* _Request_
Convert every line of the material below into a Markdown table with two columns, Row and Line, giving each line's number and its text. Skip blank lines and leave the pictures out.

□ □ □ □

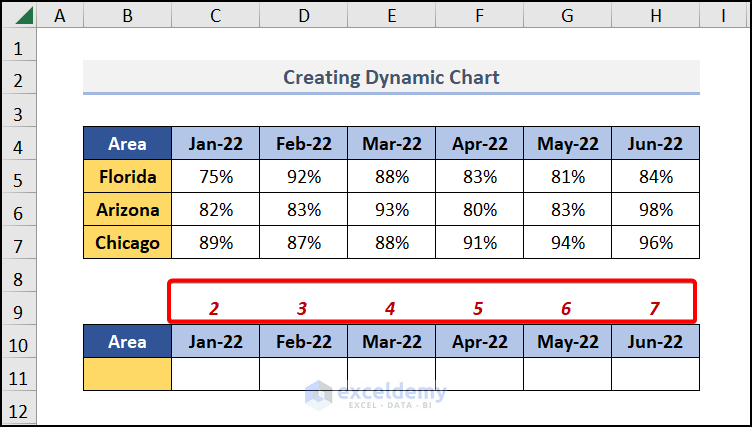Image resolution: width=752 pixels, height=427 pixels.
Task: Click the Creating Dynamic Chart title cell
Action: pos(391,77)
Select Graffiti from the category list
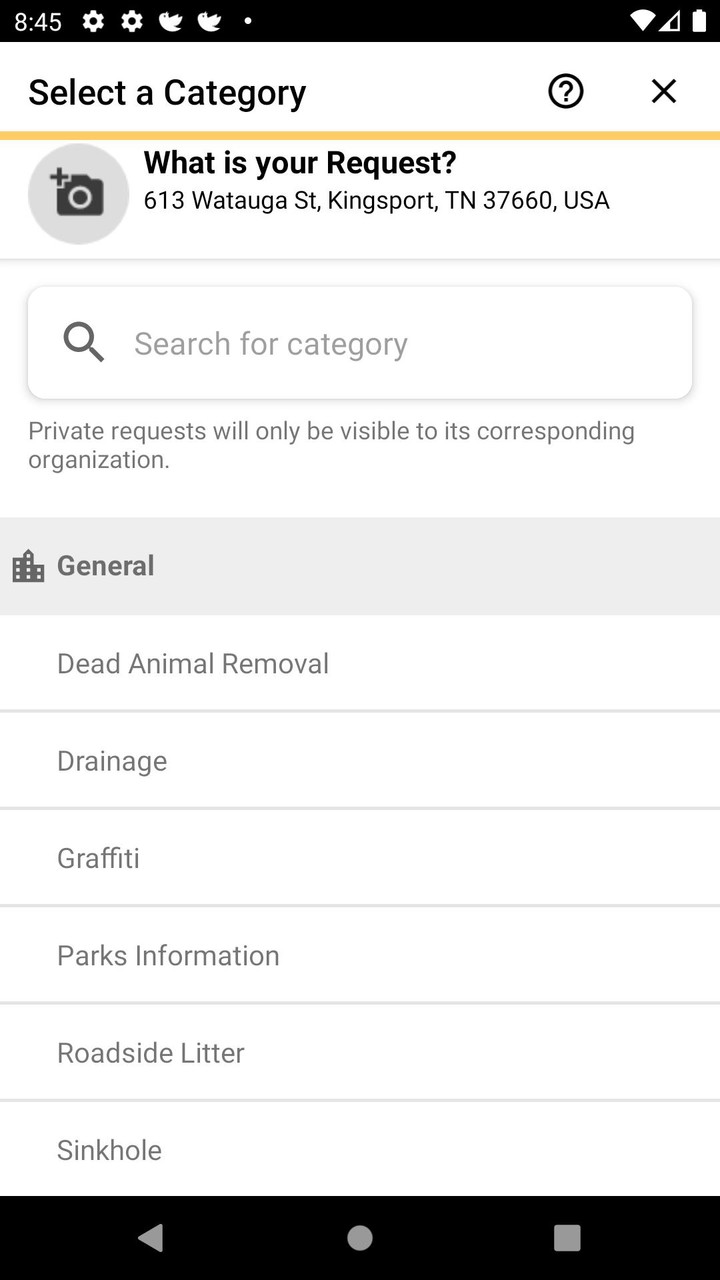 [98, 857]
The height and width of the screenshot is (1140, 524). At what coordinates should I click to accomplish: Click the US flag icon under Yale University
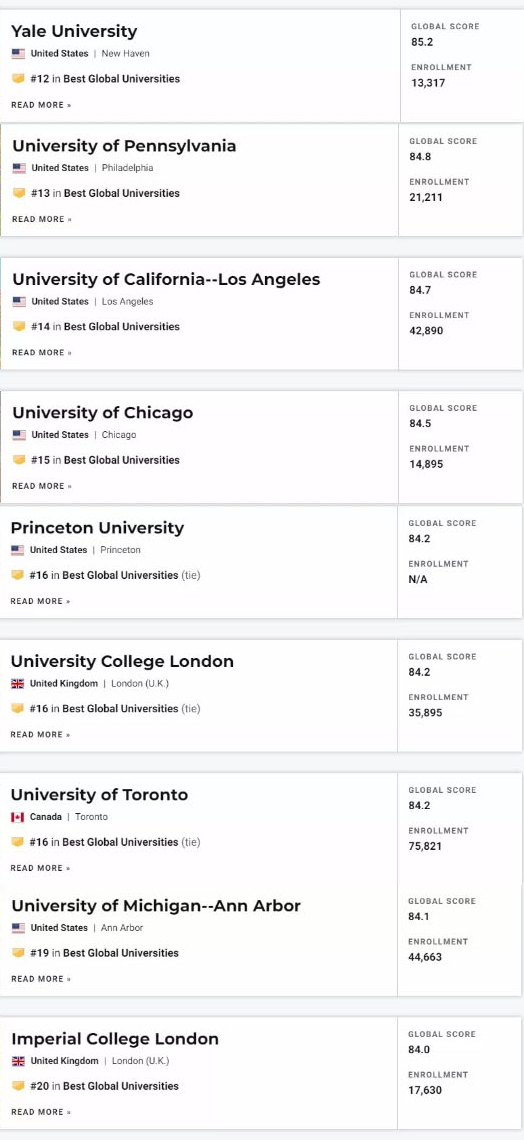[18, 54]
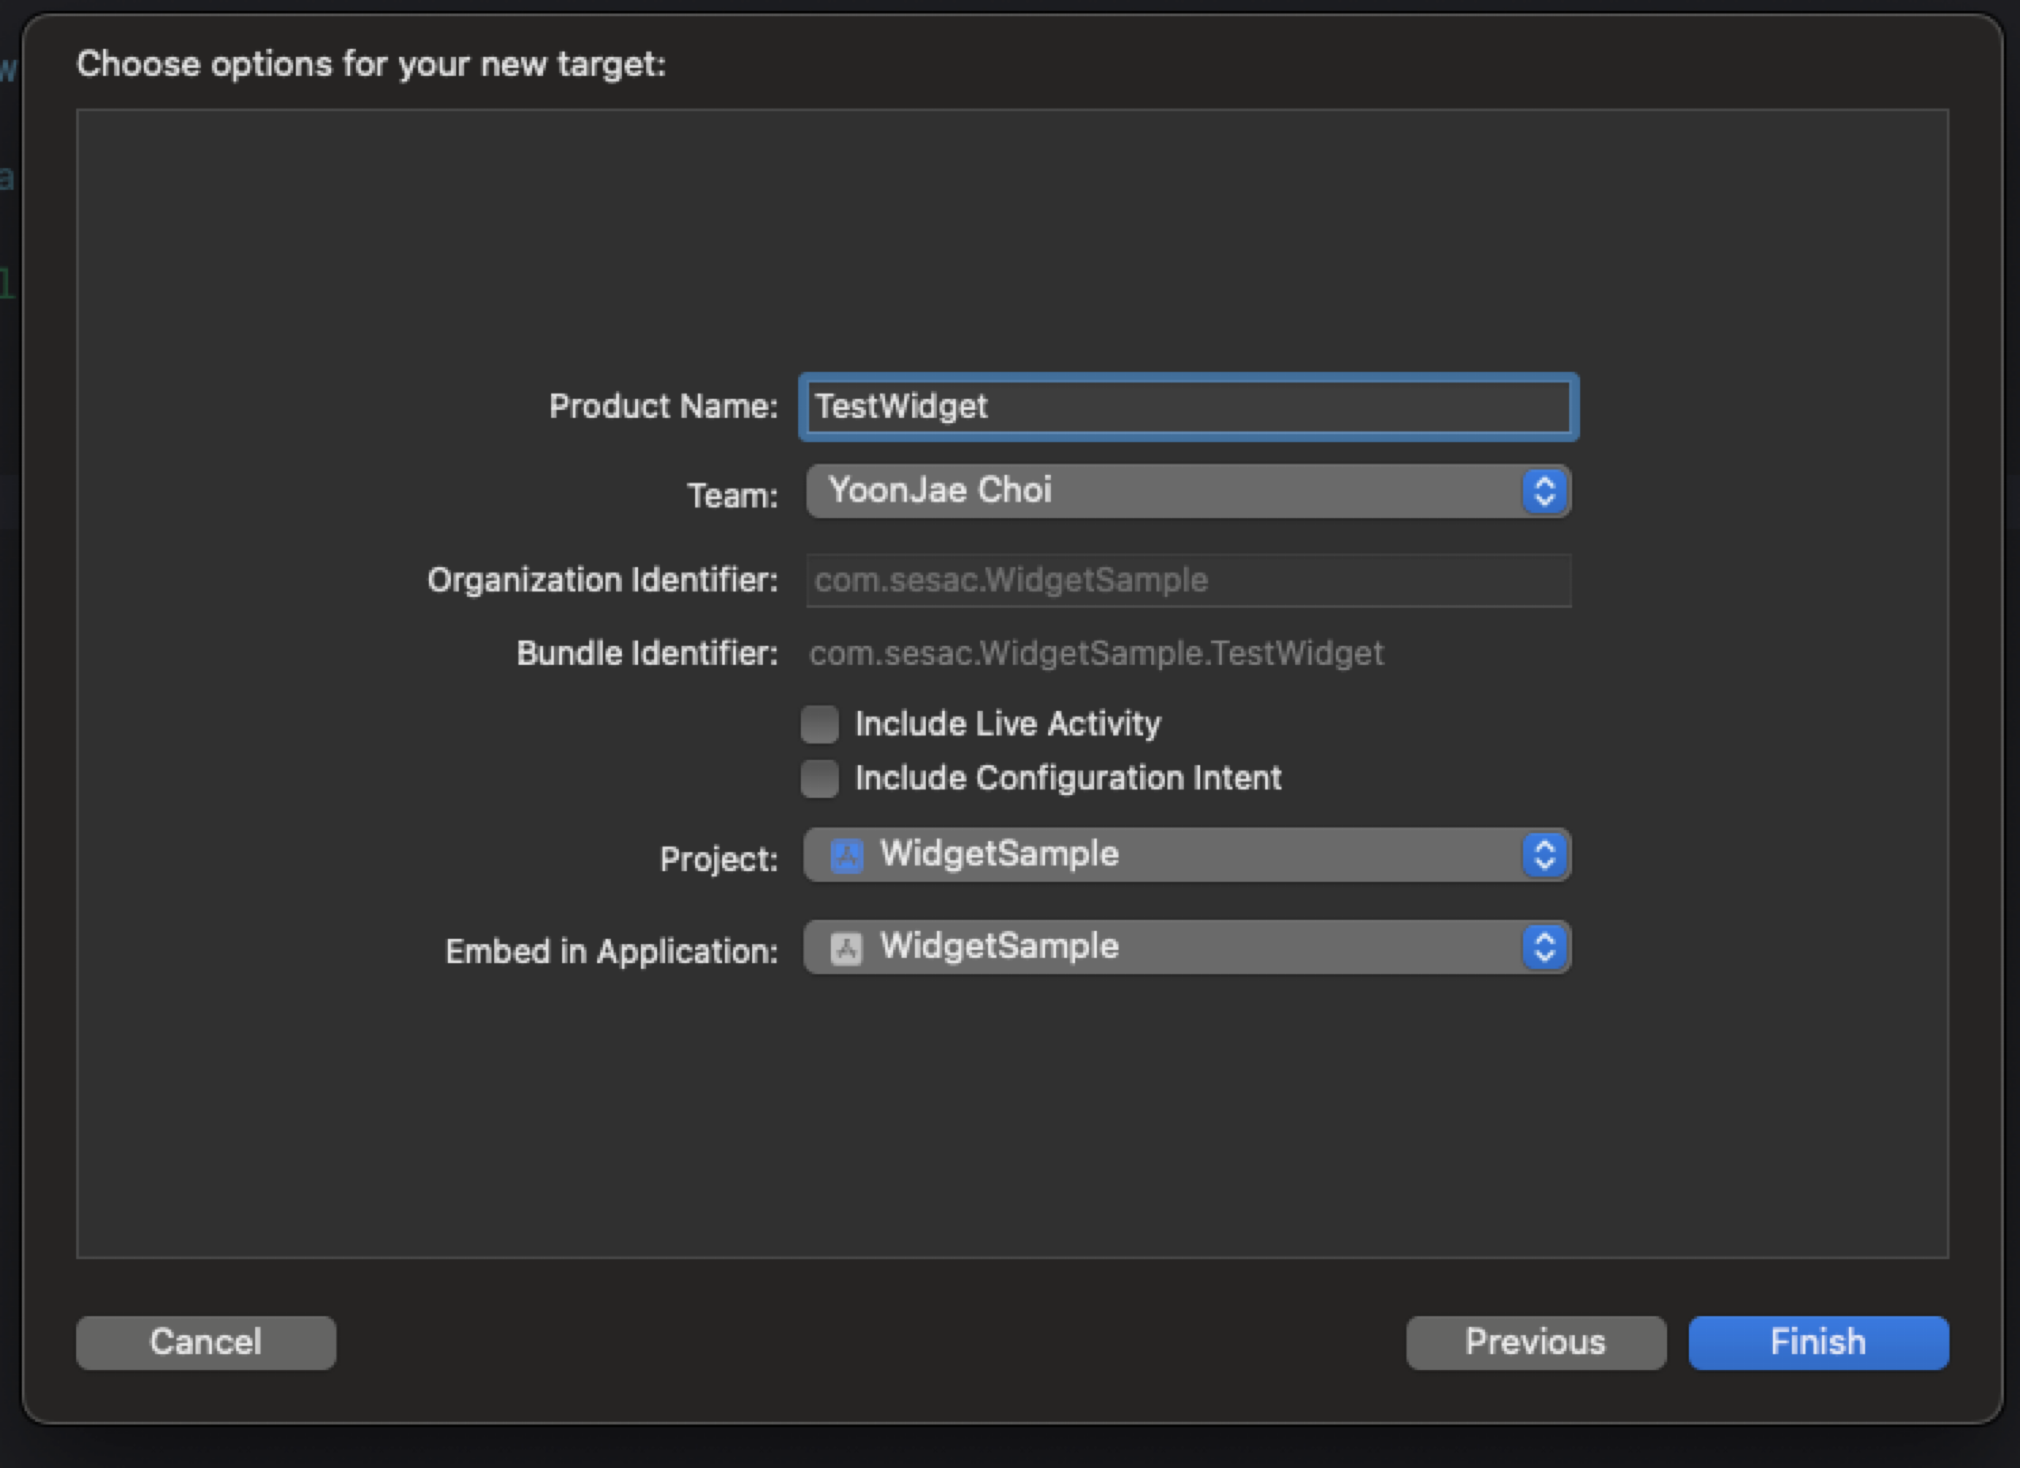This screenshot has width=2020, height=1468.
Task: Click the Bundle Identifier value text
Action: click(1095, 654)
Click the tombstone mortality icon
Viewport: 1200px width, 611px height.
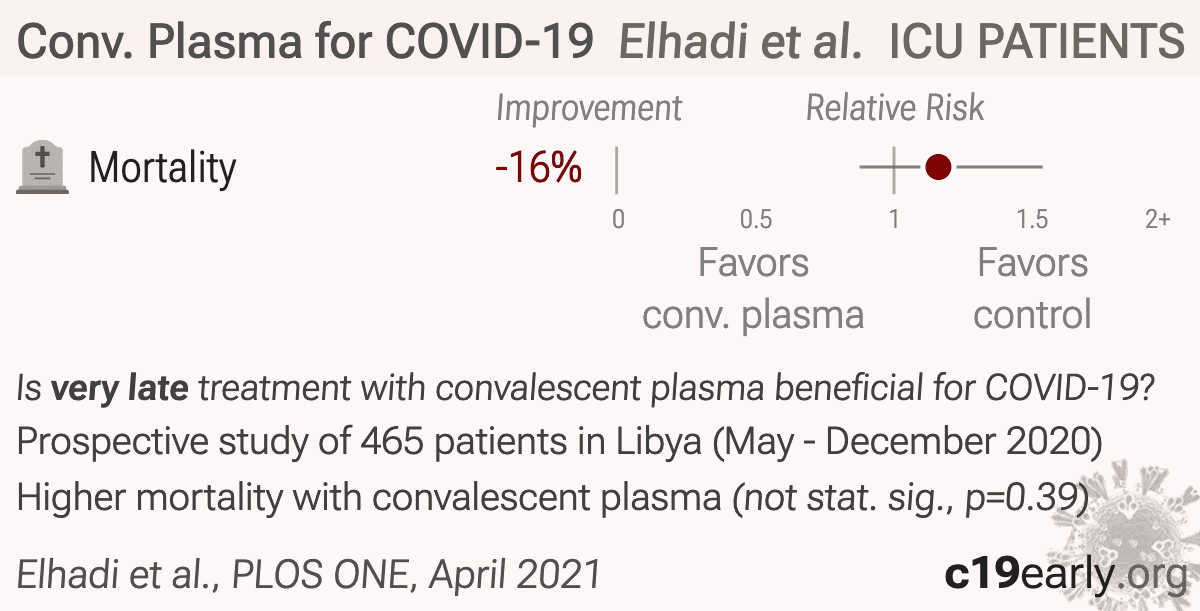[44, 168]
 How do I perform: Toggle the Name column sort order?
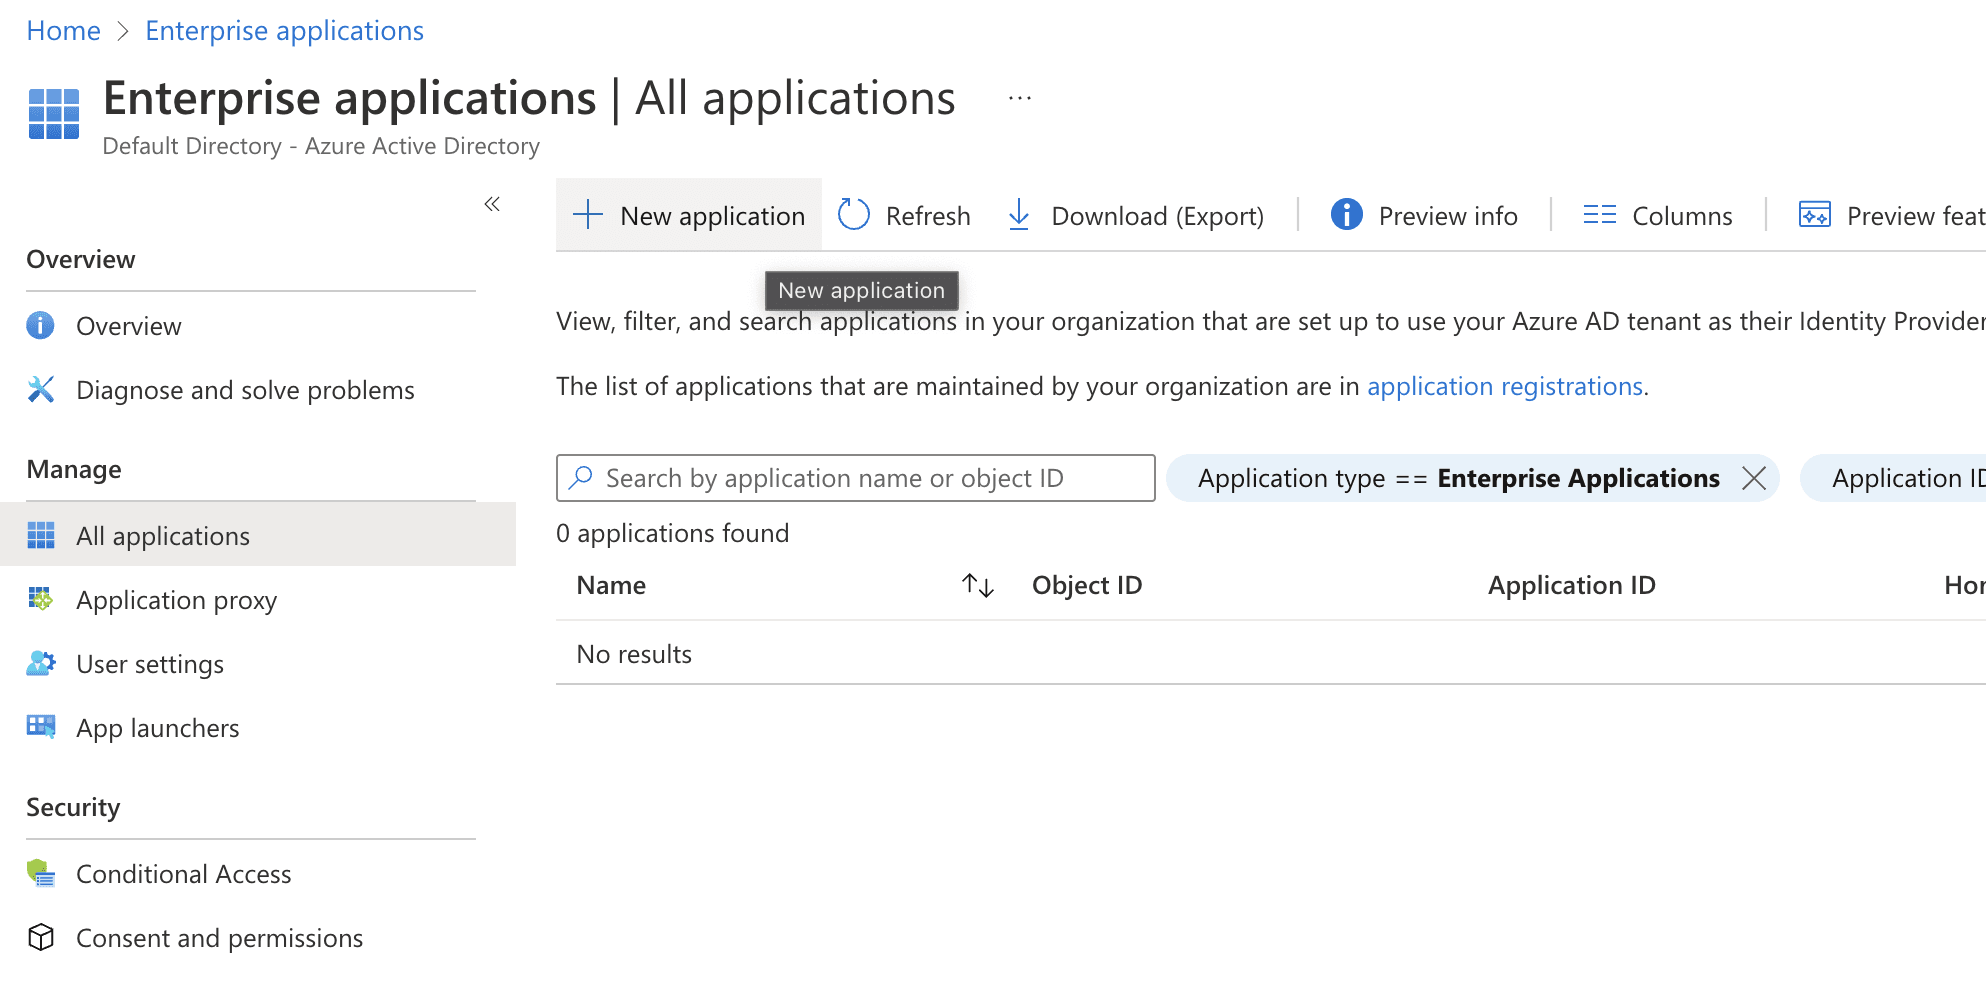976,585
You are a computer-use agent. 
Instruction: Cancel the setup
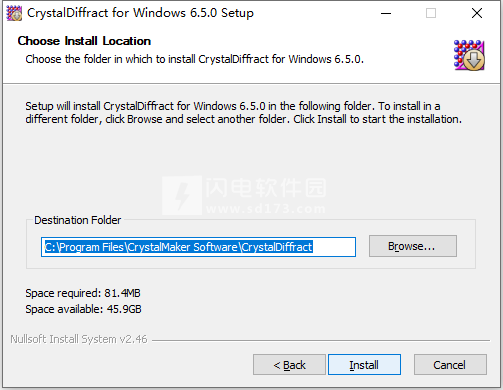pyautogui.click(x=450, y=365)
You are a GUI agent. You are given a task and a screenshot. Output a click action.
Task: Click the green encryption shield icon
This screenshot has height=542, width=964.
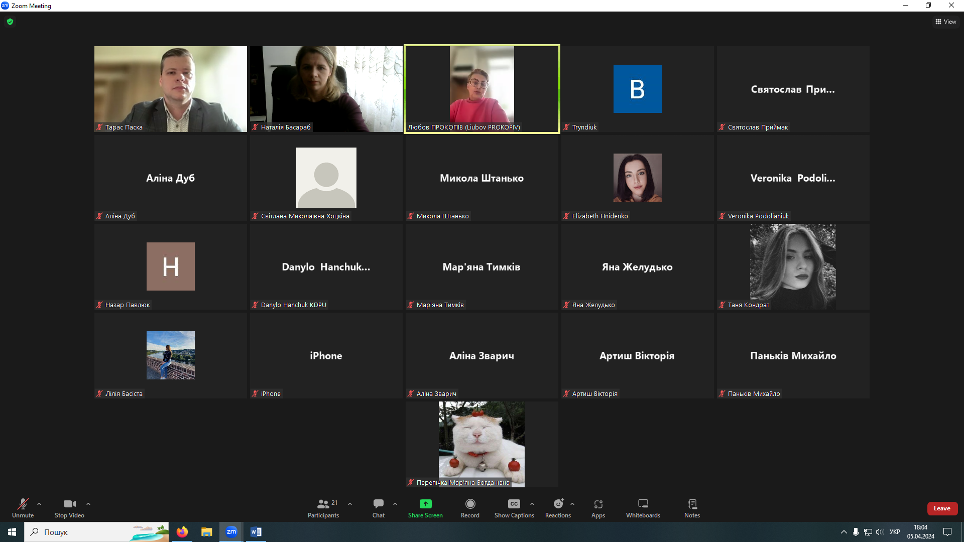[10, 21]
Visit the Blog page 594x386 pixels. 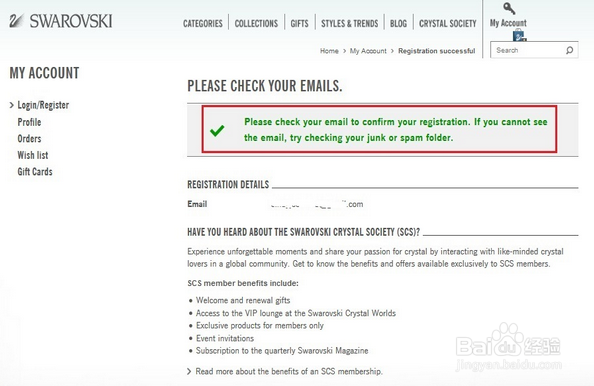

□ □ □ □

* _The answer_
| Row | Line |
|---|---|
| 1 | Image resolution: width=752 pixels, height=427 pixels. |
| 2 | Task: Click the Creating Dynamic Chart title cell |
| 3 | Action: pos(391,77) |
| 4 | Select Graffiti from the category list |
| 5 |  [98, 857] |
| 6 | The height and width of the screenshot is (1140, 524). At what coordinates should I click to accomplish: Click the US flag icon under Yale University |
| 7 | [18, 54] |
| 8 | This screenshot has width=2020, height=1468. |
| 9 | Task: Click the Bundle Identifier value text |
| 10 | Action: click(1095, 654) |
| 11 | Click the tombstone mortality icon |
| 12 | Viewport: 1200px width, 611px height. |
| 13 | [44, 168] |
| 14 |  How do I perform: Toggle the Name column sort order? |
| 15 | 976,585 |
| 16 | You are a computer-use agent.  |
| 17 | Instruction: Cancel the setup |
| 18 | pyautogui.click(x=450, y=365) |
| 19 | You are a GUI agent. You are given a task and a screenshot. Output a click action. |
| 20 | Task: Click the green encryption shield icon |
| 21 | This screenshot has height=542, width=964. |
| 22 | [10, 21] |
| 23 | Visit the Blog page 594x386 pixels.  |